At HHMI, the engines of discovery are powered by approximately 330 HHMI investigators who direct laboratories on the campuses of nearly 70 universities and other research organizations throughout the United States. By appointing scientists as Hughes investigators—rather than awarding them research grants—HHMI is guided by the principle of “people, not projects.” Investigators have the freedom to explore and, if necessary, to change direction in their research. Moreover, they have support to follow their ideas through to fruition—even if that process takes a very long time.
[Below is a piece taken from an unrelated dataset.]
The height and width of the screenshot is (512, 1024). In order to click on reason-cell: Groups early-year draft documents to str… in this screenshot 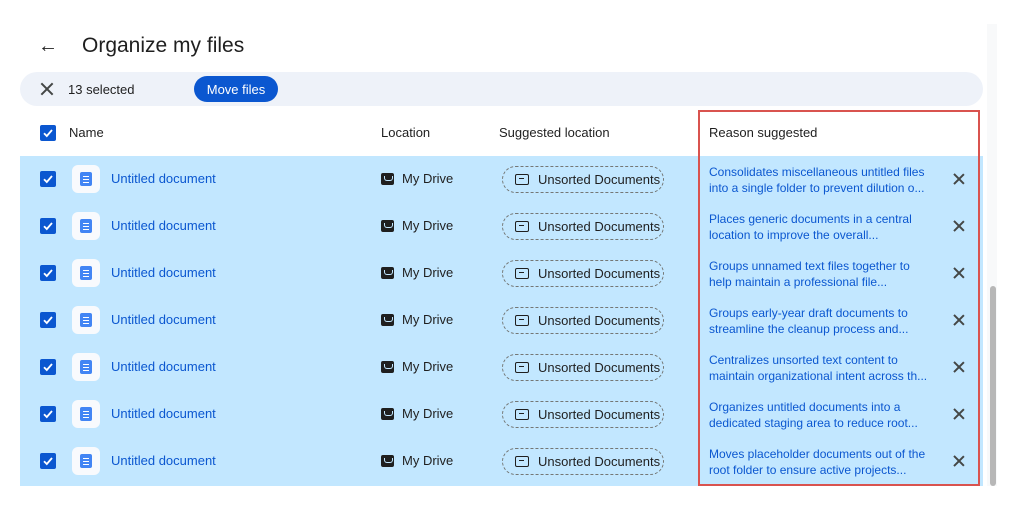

Through another initiative, HHMI identified some of the nation’s most promising scientists to receive support at a critical early stage of their careers. Each early career scientist has a six-year, nonrenewable appointment to the Institute and along with it the freedom to focus on his or her boldest—and potentially transformative—research ideas without having to worry about obtaining grants to fund those experiments.
It’s interesting that they focus (the emphasis above in bold is mine) on the two key aspects of ‘time’ (for lots of ‘failures’) and ‘boldness’ (if it works it will make a substantive difference).
It’s really good to learn that the terms ‘organisation’ and ‘series of giant leaps’ can actually go hand in hand!